THE DATA:
>>>>
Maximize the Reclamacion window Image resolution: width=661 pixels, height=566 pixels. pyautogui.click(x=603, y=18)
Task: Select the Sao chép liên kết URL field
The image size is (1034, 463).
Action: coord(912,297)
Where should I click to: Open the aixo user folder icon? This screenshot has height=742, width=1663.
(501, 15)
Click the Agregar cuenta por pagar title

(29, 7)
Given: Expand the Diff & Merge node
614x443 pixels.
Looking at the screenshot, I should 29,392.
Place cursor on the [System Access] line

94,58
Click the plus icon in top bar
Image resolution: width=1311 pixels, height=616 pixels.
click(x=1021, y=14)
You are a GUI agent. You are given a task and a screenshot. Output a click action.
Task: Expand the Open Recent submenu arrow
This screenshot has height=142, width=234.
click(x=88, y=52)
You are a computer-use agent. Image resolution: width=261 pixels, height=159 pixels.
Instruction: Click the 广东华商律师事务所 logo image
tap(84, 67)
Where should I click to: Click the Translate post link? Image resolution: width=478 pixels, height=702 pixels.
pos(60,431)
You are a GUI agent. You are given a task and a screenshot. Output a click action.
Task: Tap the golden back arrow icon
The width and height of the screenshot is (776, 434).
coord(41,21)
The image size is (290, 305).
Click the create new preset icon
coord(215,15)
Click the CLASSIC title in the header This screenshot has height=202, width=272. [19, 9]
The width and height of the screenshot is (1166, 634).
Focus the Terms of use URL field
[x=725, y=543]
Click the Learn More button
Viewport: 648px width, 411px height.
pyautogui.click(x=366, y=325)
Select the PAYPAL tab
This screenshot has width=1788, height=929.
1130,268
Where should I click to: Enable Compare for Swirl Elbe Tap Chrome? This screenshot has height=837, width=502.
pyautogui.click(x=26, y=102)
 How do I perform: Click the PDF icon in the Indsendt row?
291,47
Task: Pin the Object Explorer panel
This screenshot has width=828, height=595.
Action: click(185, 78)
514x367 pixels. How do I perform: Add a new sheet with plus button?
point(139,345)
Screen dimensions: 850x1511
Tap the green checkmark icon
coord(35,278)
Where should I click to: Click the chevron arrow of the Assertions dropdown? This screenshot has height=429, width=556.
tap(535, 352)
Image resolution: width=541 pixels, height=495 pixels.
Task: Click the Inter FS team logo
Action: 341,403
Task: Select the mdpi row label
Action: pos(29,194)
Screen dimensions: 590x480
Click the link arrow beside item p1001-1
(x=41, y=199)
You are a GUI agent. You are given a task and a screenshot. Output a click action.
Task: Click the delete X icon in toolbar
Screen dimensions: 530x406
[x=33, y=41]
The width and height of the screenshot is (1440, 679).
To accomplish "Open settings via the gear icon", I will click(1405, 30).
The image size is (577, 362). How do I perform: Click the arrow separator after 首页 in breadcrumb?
<<<<
EXERCISE BRIEF:
From the material above, give the number of lines that contain the string "Expand", without any added remark.

TASK SOLUTION:
2